» TASK INSTRUCTIONS
Look for the word "will" in the entries and copy each line where it appears.

» RECORDED INFORMATION
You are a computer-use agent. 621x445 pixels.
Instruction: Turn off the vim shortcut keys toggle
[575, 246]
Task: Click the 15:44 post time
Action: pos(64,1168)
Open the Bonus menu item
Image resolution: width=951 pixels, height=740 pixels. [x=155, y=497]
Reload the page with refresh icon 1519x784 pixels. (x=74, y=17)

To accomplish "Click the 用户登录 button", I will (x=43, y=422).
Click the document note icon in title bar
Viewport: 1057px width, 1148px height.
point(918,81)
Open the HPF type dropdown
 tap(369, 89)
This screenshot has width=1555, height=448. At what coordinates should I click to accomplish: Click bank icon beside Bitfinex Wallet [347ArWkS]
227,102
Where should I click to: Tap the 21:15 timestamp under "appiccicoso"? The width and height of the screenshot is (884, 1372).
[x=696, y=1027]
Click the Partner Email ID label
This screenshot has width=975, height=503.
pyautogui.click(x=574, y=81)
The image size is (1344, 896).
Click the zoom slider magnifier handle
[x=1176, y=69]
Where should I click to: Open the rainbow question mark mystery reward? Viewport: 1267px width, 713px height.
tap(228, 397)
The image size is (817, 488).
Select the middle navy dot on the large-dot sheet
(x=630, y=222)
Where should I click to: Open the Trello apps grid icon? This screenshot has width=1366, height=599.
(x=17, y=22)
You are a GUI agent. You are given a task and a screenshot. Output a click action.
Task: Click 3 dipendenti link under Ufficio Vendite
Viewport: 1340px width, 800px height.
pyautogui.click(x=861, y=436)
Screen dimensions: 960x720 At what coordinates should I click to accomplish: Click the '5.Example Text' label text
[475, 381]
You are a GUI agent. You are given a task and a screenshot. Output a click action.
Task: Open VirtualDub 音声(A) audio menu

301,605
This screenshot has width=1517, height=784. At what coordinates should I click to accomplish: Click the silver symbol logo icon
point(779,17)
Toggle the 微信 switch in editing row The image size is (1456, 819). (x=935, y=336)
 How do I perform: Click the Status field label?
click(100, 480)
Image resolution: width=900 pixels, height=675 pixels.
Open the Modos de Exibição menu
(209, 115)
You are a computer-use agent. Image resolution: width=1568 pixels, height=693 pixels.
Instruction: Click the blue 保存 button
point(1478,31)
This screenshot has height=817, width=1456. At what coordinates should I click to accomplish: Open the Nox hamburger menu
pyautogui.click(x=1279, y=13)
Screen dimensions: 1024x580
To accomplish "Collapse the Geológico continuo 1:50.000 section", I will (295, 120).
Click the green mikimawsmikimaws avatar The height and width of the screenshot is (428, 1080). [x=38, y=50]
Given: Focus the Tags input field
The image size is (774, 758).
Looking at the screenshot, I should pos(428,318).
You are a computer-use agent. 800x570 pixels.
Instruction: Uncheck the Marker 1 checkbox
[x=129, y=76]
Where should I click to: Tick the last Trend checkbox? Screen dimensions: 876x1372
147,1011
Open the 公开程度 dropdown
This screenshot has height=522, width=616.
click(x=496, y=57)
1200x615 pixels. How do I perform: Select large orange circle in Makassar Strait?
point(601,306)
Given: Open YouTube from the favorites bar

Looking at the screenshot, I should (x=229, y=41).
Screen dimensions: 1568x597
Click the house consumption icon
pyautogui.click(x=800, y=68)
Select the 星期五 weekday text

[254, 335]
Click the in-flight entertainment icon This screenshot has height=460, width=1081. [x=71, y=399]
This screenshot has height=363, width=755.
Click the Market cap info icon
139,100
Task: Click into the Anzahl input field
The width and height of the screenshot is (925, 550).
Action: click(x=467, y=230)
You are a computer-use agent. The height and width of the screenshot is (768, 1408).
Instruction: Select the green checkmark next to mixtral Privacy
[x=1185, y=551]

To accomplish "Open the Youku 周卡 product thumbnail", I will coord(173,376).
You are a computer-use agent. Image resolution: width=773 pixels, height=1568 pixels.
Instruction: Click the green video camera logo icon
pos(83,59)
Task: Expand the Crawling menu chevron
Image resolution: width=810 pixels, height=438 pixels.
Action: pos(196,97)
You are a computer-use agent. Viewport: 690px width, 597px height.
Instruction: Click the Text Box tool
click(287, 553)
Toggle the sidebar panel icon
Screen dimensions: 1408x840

» TASK RESPONSE
To accomplish "Click the 用户登录 button", I will (x=43, y=422).
To accomplish "Collapse the Geológico continuo 1:50.000 section", I will (295, 120).
To accomplish "Open the Youku 周卡 product thumbnail", I will coord(173,376).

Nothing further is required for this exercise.